This is one of the few moments in the film to hint at the famous stylishness of the Prince of Wales as was, and Duke of Windsor as he became post-abdication crisis. As it happens, Firth and co-star Geoffrey Rush sport some very fine suits themselves in the film – note: heavy wools, wide, peaked lapels and bold stripes are the 1930s order of the day, while Firth even manages to make a bowler hat look just the thing.

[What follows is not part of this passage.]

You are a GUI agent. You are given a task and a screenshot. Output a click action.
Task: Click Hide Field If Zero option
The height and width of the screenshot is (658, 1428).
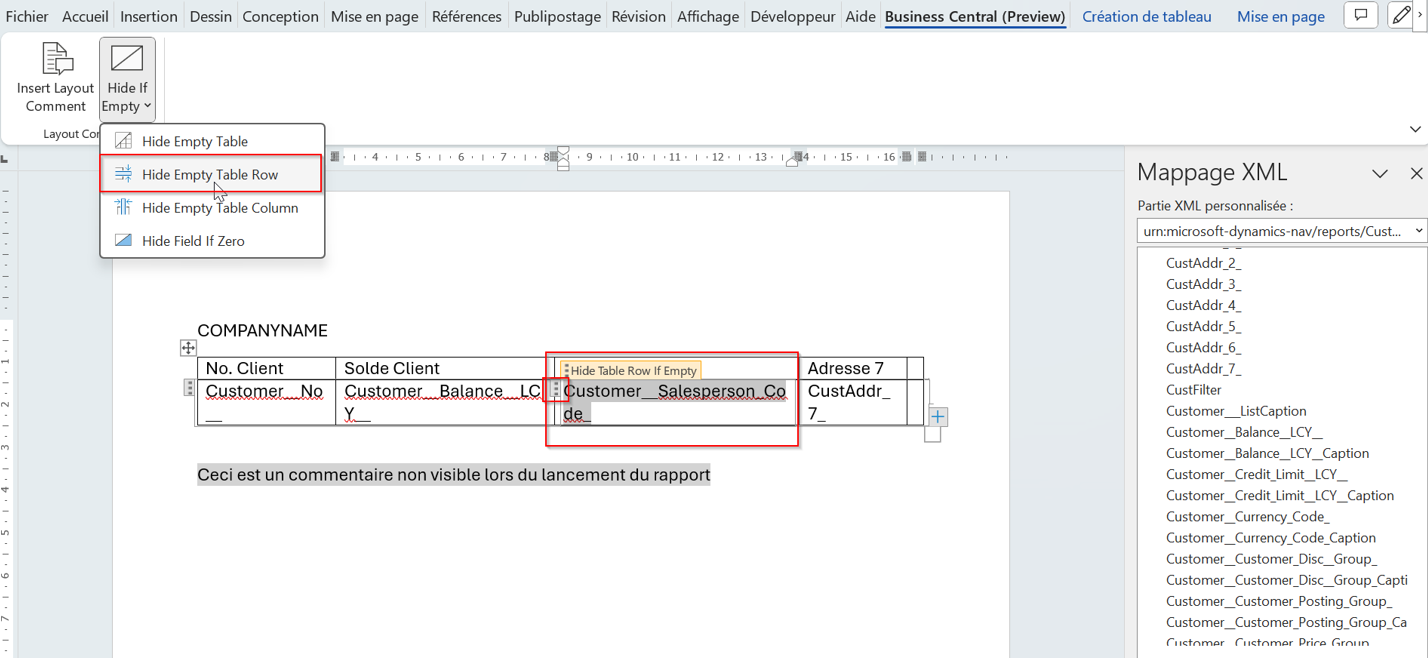click(193, 241)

But it was Edward (far right), the rebellious playboy who refused the throne to marry a divorcee, who was the style icon of his day. Arguably the most photographed celebrity of the age, he popularised the grey glen plaid suit pattern that subsequently became known as the Prince of Wales check (and which is creeping back into fashion at the moment). His wearing of suede brogues with a lounge suit was an act of arch sartorial rule breaking, while his wide tie-knots – inevitably in a regimental tie – gave us the Windsor and half-Windsor knots, named in his honour.

More than these details, though, it was the effortless, easy elegance with which he carried off his suits that made Edward such a charismatic clothes horse. And while we might write the modern royals off as duffers, the fact is they continue to be good dressers. Patrick Grant, director of Savile Row’s Norton & Sons, cited Prince Charles as a contemporary fashion icon when he won Menswear Designer of the Year at the British Fashion Awards before Christmas.

And even Prince William, hitherto a rather awkward Sloaney figure, was cutting more sartorial dash than expected when he announced his engagement in a sharp, single-breasted blue suit accessorised with a natty, on-trend pocket square (left).

They may not be much good at dressing down, staying married or making declarations on architecture, but wearing suits is one thing the royals continue to get right.